(RECORDED DATA):

►

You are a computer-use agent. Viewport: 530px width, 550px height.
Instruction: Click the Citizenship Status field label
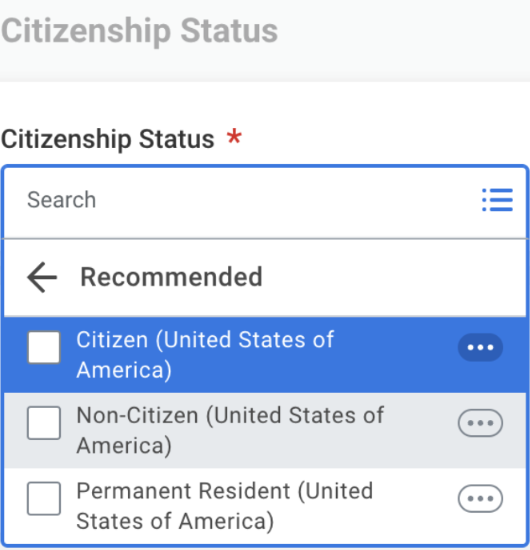tap(108, 139)
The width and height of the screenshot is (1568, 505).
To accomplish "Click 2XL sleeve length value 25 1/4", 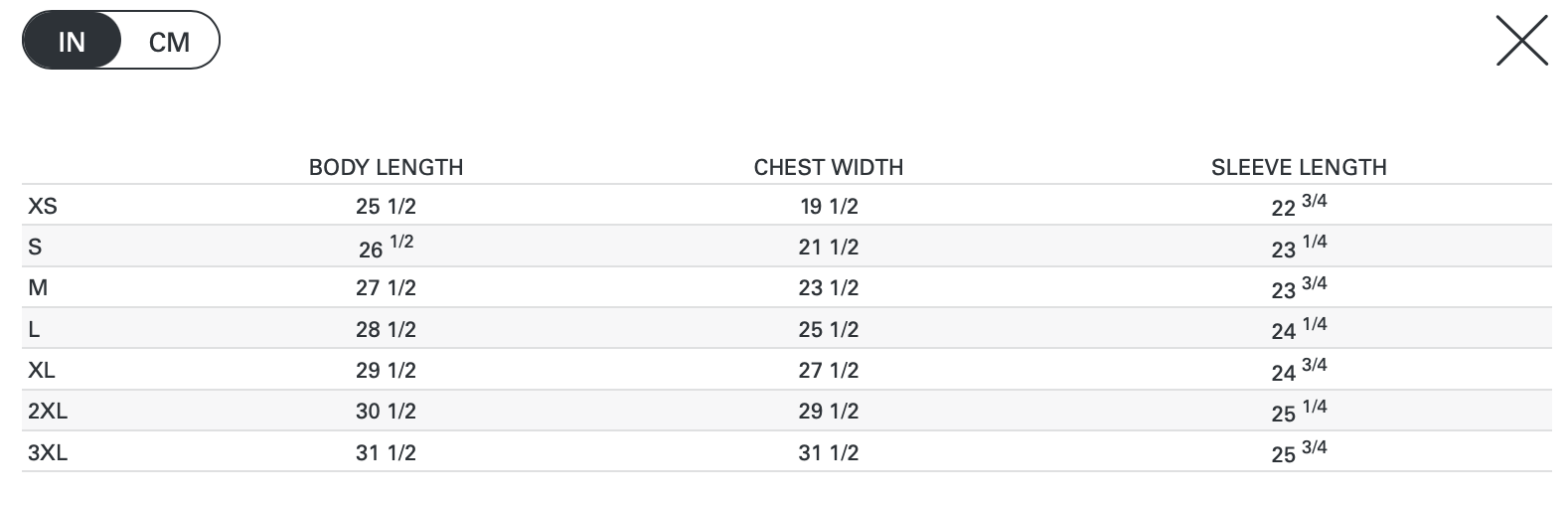I will 1299,412.
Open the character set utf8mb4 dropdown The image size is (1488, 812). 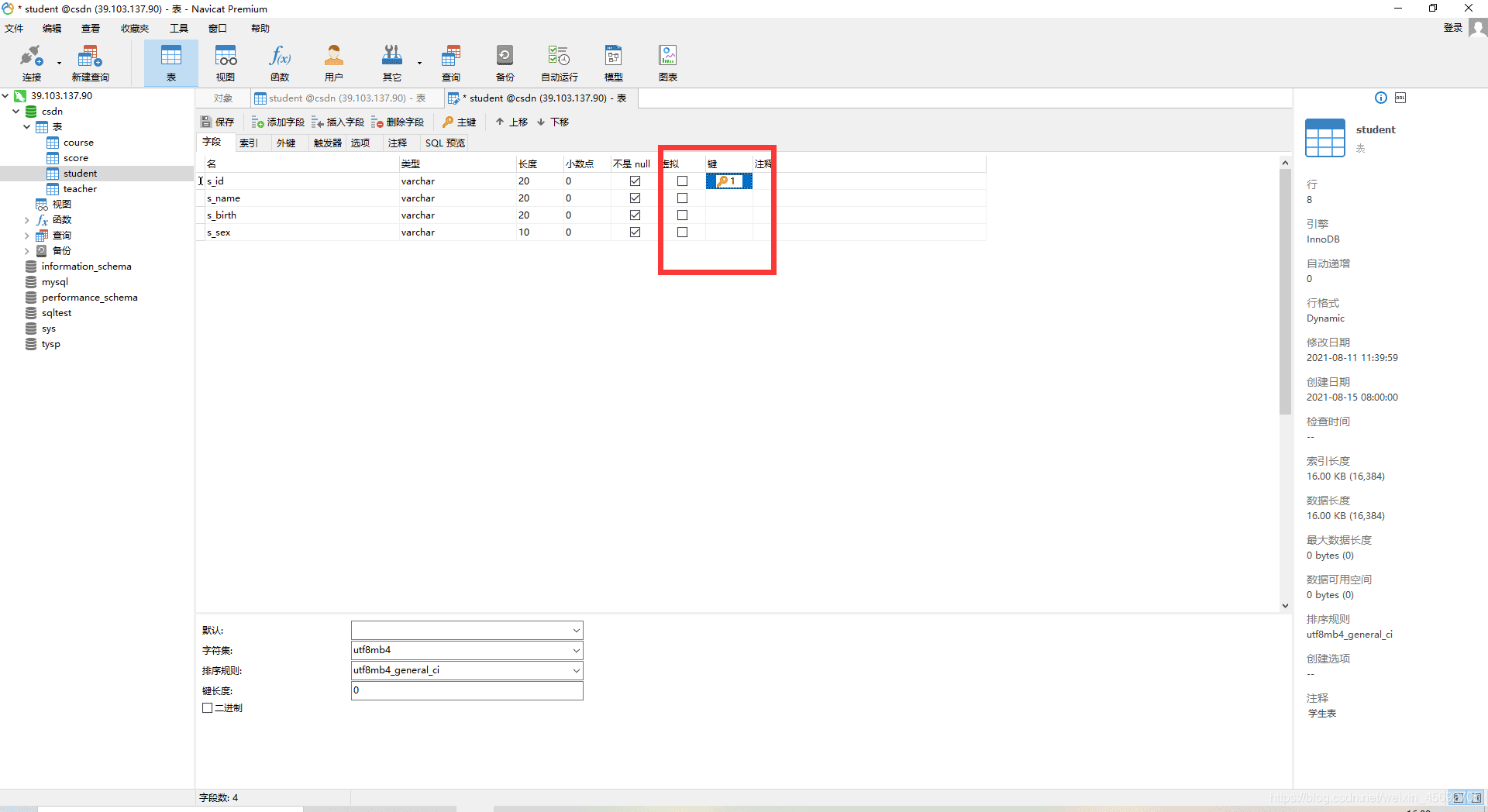tap(576, 651)
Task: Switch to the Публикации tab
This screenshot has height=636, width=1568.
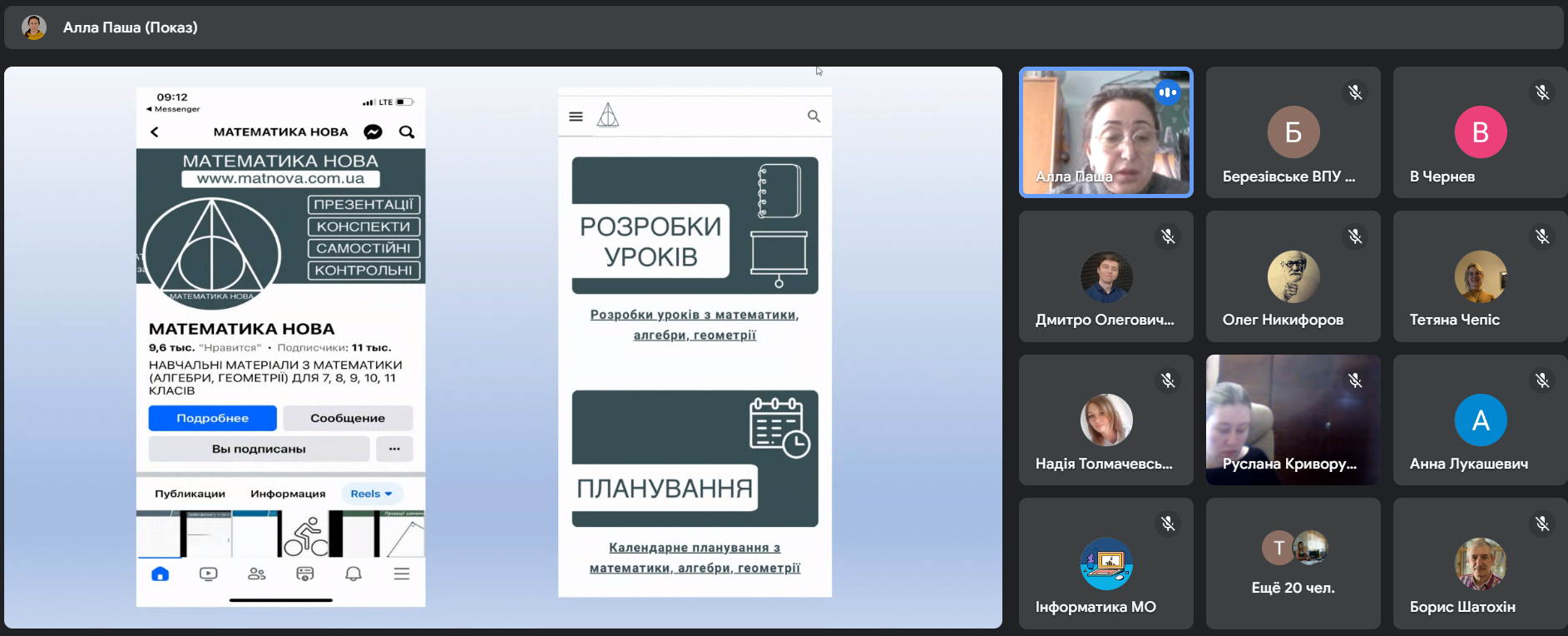Action: (190, 494)
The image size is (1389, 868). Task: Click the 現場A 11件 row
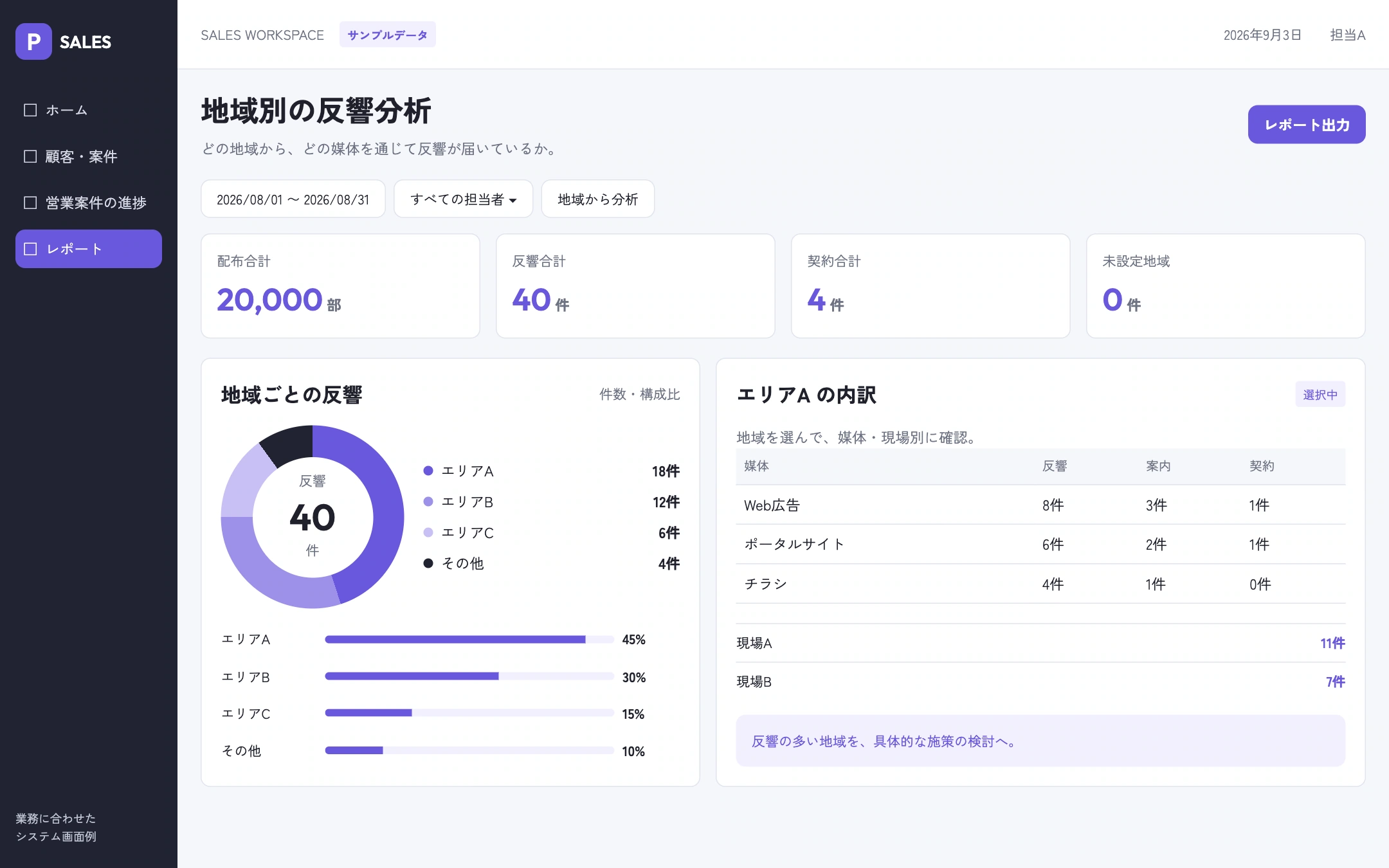tap(1040, 643)
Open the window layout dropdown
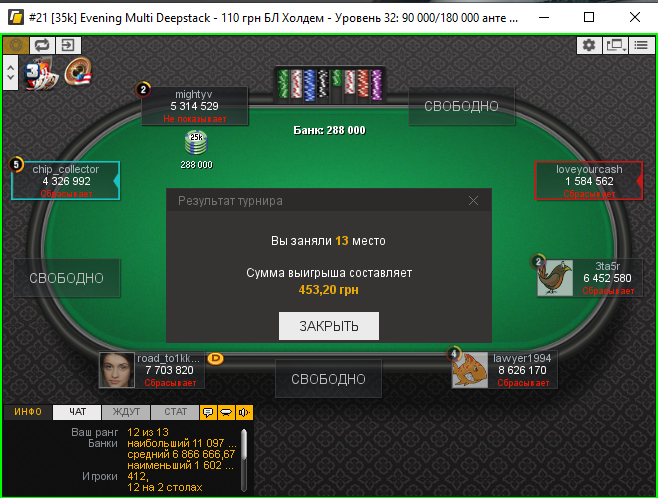This screenshot has height=498, width=658. coord(615,45)
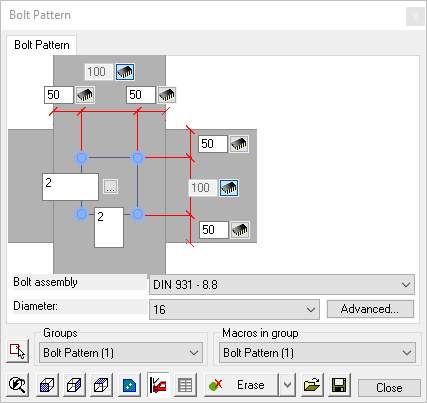Click the select-object pointer icon near Groups
The width and height of the screenshot is (427, 403).
17,351
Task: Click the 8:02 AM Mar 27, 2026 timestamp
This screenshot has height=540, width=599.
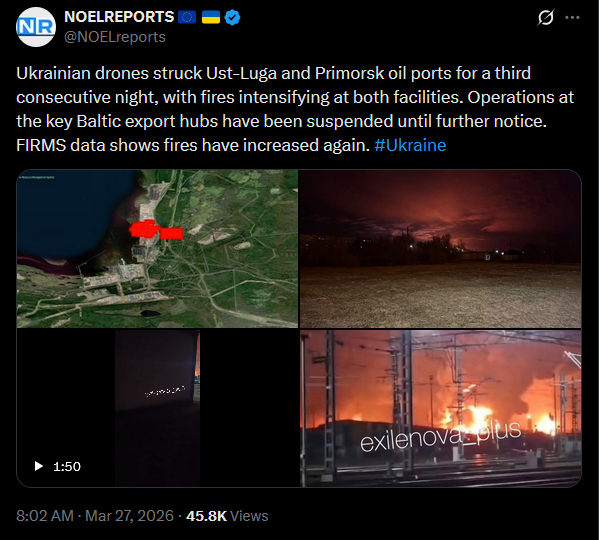Action: [95, 516]

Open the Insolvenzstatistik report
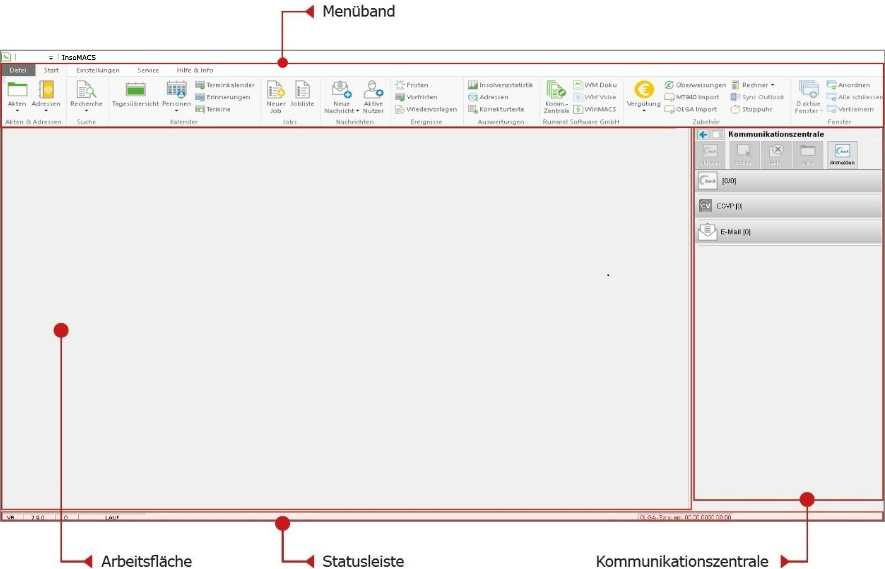click(500, 85)

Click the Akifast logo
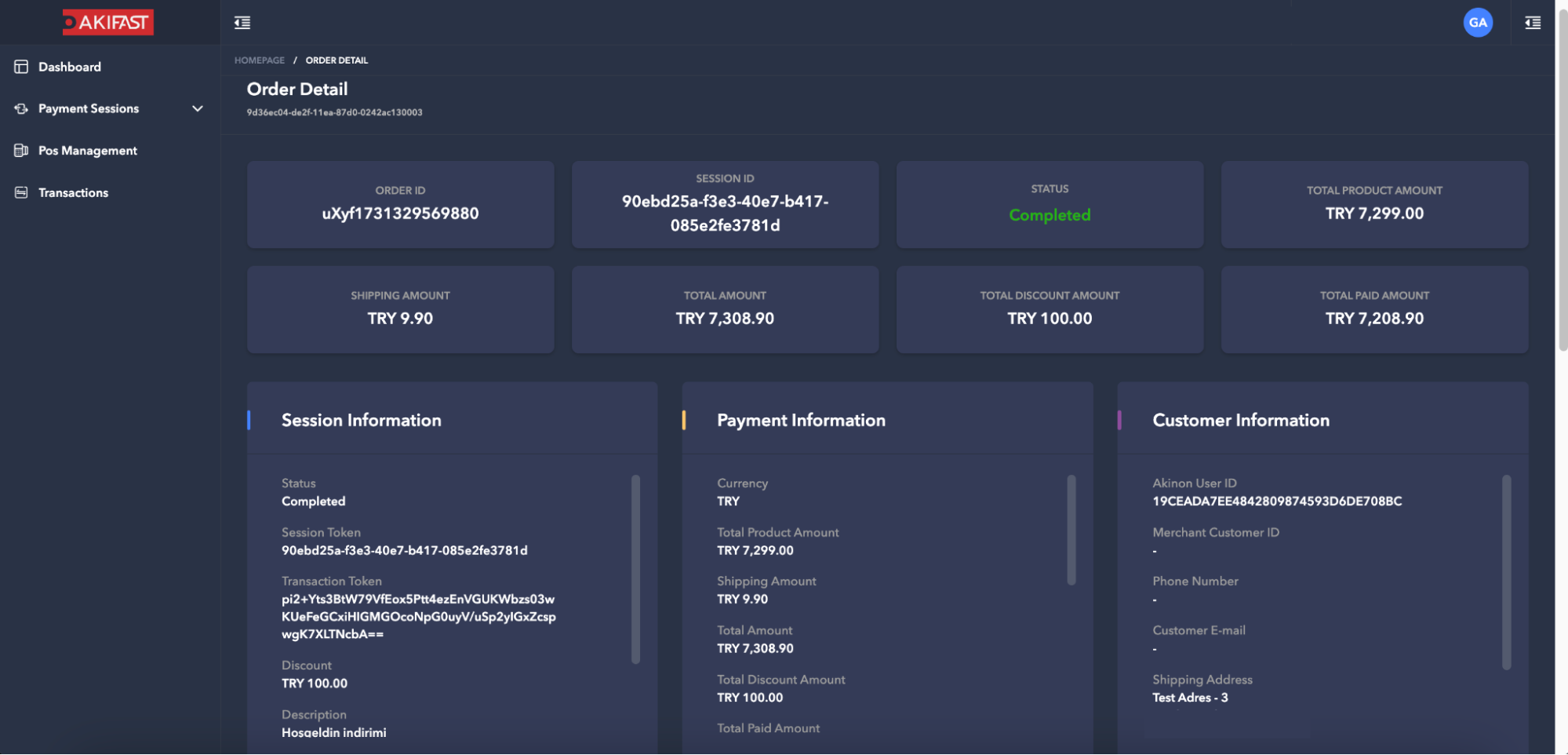tap(108, 22)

◄

(TASK): Only the lines from the one containing "This screenshot has height=540, width=599." through the last line of the entries, both included, should be repeated exactly, and the pictures should be left out.

(ANSWER BOX):
This screenshot has height=540, width=599.
Action: [95, 516]

Open the Insolvenzstatistik report
click(500, 85)

Click the Akifast logo
tap(108, 22)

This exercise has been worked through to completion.